Give again, word for word, every line below from the one that has "Identify the click" through the one that has "Главная (462, 289)", both included, and no others.

SUPPLIED INFORMATION.

┏━━

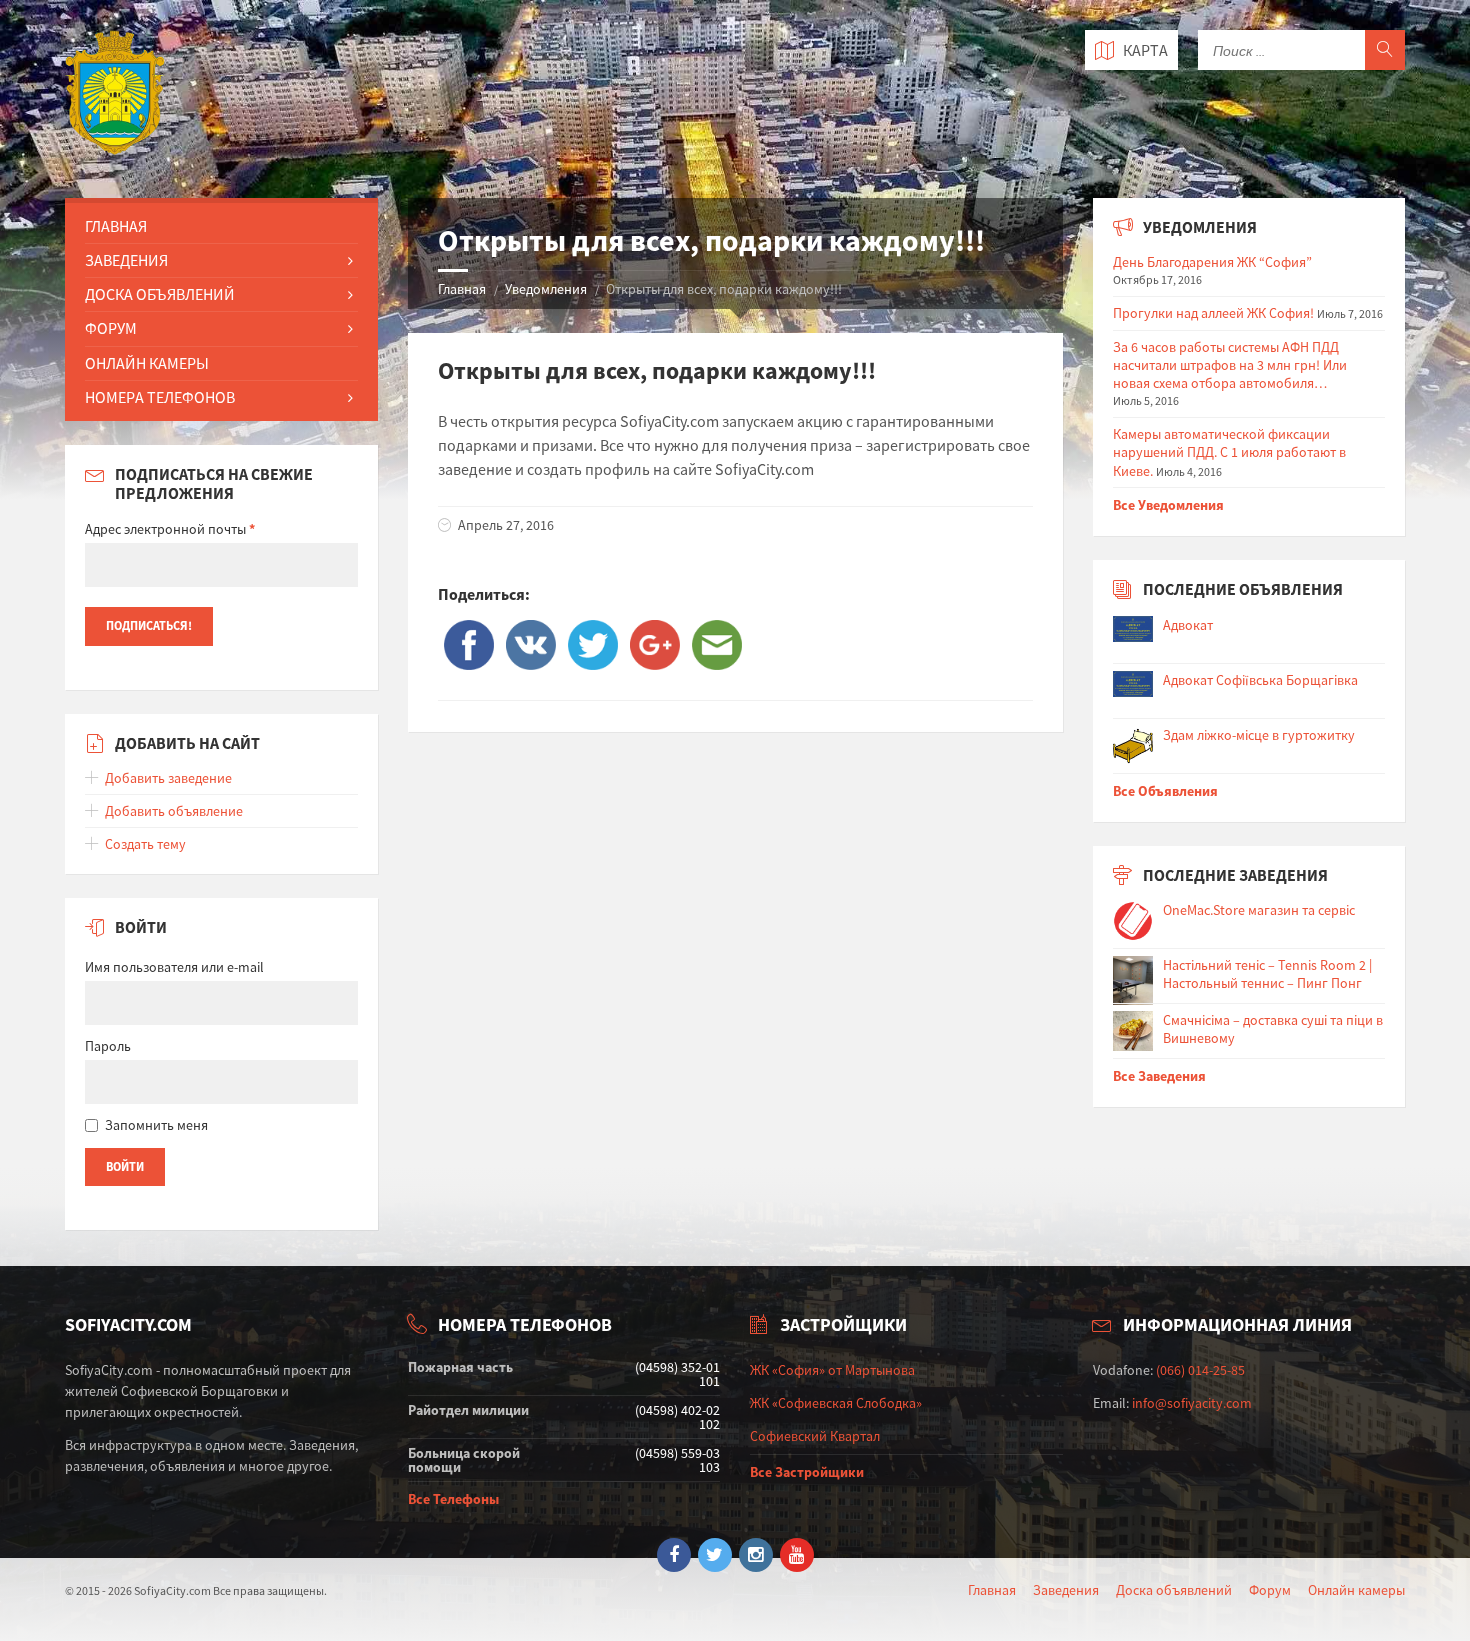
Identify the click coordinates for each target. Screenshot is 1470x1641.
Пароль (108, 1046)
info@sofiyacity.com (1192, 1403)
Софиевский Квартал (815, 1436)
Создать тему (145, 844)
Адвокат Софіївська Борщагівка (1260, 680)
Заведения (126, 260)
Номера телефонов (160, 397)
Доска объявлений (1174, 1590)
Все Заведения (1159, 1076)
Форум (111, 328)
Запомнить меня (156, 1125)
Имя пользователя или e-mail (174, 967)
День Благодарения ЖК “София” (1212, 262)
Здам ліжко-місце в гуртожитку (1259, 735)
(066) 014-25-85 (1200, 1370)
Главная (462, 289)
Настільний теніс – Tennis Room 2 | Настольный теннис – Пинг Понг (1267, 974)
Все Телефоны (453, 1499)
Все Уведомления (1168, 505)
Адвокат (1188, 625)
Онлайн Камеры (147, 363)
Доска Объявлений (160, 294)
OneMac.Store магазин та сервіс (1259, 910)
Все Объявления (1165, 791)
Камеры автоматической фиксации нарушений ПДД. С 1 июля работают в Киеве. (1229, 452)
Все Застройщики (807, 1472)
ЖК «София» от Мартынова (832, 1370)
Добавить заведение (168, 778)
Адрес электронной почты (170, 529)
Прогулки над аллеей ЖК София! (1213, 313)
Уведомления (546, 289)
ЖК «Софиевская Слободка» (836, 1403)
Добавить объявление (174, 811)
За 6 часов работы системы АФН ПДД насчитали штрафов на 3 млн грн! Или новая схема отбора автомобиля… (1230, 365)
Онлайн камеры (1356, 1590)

┗━━
┏━━

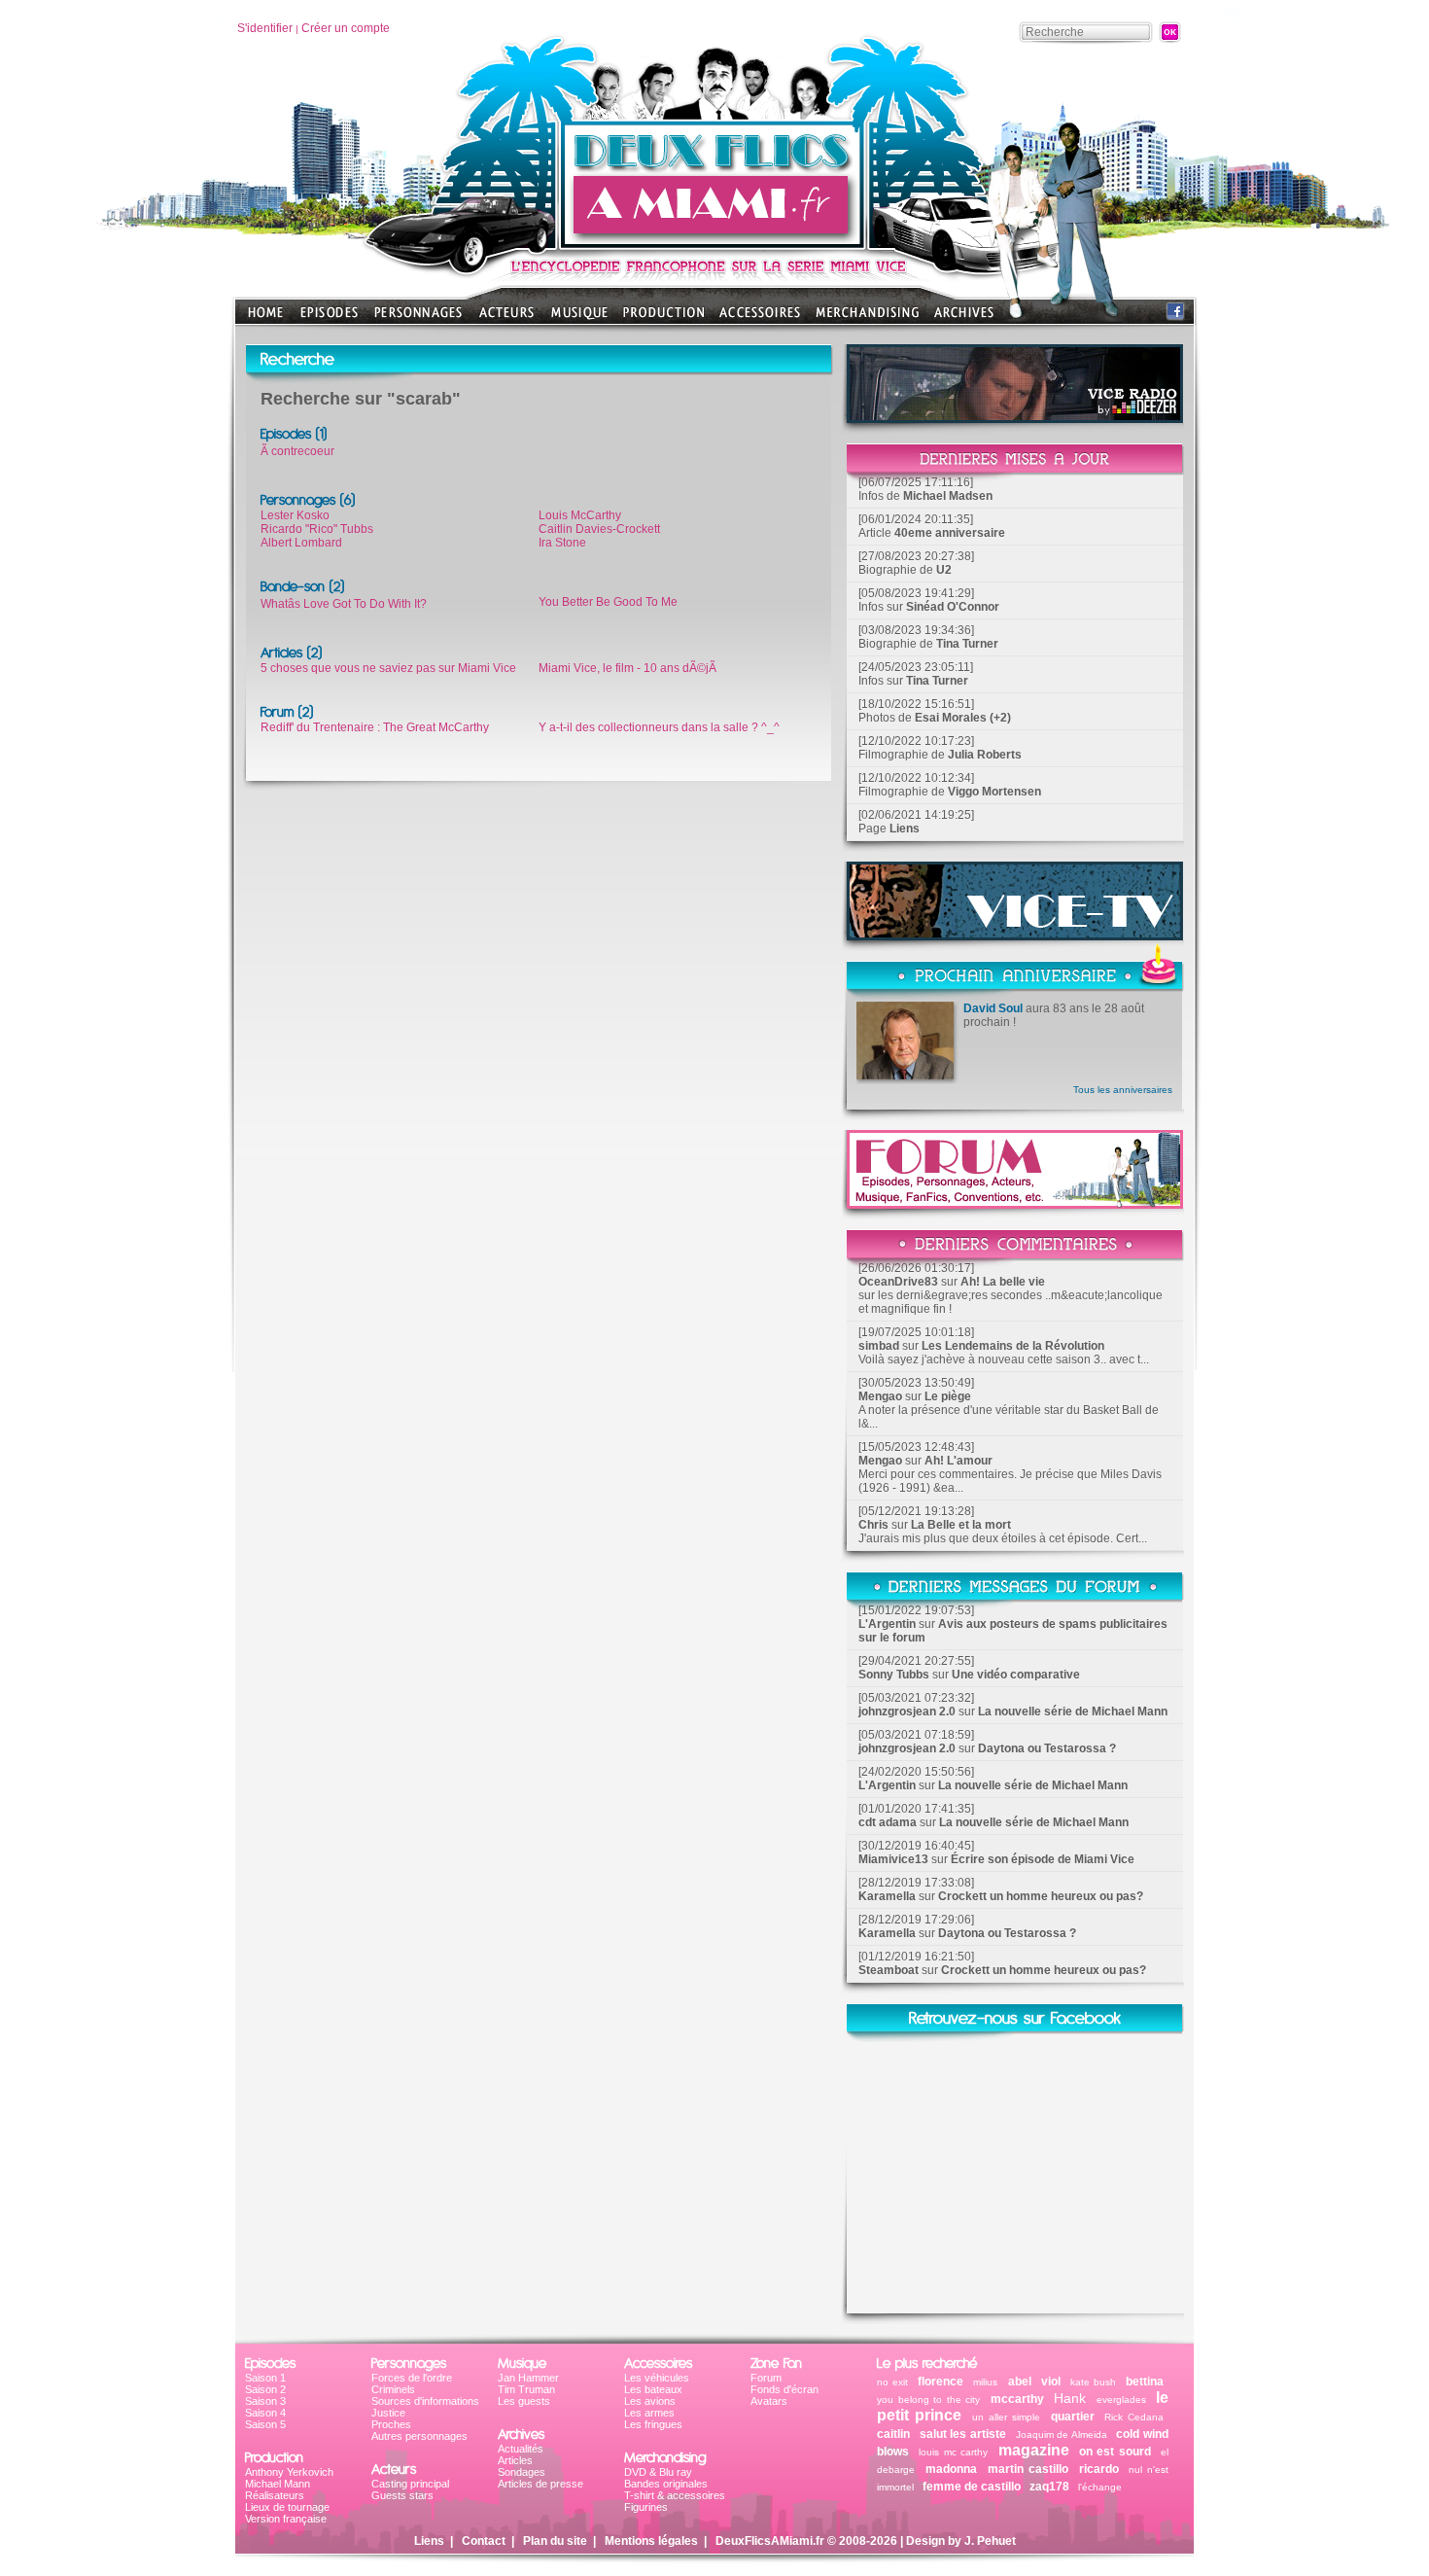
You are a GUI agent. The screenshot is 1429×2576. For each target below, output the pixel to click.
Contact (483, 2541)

┗━━
┏━━

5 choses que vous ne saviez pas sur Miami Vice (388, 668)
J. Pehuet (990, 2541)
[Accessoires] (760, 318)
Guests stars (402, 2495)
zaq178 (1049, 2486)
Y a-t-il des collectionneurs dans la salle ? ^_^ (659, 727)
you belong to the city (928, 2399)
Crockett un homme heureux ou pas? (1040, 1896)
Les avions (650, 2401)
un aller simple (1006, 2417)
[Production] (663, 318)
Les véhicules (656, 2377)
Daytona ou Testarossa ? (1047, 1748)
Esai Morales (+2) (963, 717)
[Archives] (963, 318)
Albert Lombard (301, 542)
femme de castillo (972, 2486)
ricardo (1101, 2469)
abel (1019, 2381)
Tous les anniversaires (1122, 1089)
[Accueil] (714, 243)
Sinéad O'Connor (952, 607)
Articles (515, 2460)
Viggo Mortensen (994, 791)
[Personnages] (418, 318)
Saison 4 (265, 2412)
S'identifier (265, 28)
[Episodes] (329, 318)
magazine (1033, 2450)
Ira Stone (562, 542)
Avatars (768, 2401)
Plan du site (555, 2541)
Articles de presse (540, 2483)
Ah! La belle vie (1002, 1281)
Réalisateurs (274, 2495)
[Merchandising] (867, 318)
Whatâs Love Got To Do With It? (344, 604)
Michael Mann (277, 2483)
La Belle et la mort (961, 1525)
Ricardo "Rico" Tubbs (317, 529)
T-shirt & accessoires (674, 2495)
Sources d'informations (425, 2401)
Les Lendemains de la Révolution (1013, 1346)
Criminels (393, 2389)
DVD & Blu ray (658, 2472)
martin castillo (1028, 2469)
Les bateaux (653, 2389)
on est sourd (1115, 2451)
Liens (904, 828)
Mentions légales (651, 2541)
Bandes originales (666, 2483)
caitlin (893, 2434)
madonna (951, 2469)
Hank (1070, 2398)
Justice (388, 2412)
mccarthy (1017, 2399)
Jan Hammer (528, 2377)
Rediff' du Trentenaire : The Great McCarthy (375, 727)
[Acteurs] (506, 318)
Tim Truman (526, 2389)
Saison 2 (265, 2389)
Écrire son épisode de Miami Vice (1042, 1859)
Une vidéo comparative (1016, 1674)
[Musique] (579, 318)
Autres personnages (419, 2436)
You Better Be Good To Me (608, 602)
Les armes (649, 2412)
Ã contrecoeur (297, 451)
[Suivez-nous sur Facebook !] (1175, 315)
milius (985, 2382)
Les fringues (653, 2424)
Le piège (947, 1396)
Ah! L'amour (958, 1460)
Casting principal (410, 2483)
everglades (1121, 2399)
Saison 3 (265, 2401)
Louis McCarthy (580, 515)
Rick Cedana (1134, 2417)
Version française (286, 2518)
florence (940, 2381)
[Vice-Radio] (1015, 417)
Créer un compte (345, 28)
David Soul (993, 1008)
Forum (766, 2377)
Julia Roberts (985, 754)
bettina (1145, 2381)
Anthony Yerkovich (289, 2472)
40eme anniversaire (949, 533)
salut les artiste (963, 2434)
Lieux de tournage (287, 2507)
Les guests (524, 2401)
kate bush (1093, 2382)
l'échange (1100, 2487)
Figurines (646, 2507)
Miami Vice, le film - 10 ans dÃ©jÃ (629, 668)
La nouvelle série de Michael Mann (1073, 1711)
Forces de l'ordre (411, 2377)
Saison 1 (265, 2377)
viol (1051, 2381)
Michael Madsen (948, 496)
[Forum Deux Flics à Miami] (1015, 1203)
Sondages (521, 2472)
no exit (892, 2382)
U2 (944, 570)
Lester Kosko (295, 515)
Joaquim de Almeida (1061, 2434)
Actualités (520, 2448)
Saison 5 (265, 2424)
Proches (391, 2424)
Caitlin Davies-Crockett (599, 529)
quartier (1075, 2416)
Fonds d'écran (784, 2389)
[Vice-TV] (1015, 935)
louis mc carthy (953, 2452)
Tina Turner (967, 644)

┗━━

TASK SOLUTION.
Identify the click coordinates for each target. Screenshot is 1470x1641.
Пароль (108, 1046)
info@sofiyacity.com (1192, 1403)
Софиевский Квартал (815, 1436)
Создать тему (145, 844)
Адвокат Софіївська Борщагівка (1260, 680)
Заведения (126, 260)
Номера телефонов (160, 397)
Доска объявлений (1174, 1590)
Все Заведения (1159, 1076)
Форум (111, 328)
Запомнить меня (156, 1125)
Имя пользователя или e-mail (174, 967)
День Благодарения ЖК “София” (1212, 262)
Здам ліжко-місце в гуртожитку (1259, 735)
(066) 014-25-85 (1200, 1370)
Главная (462, 289)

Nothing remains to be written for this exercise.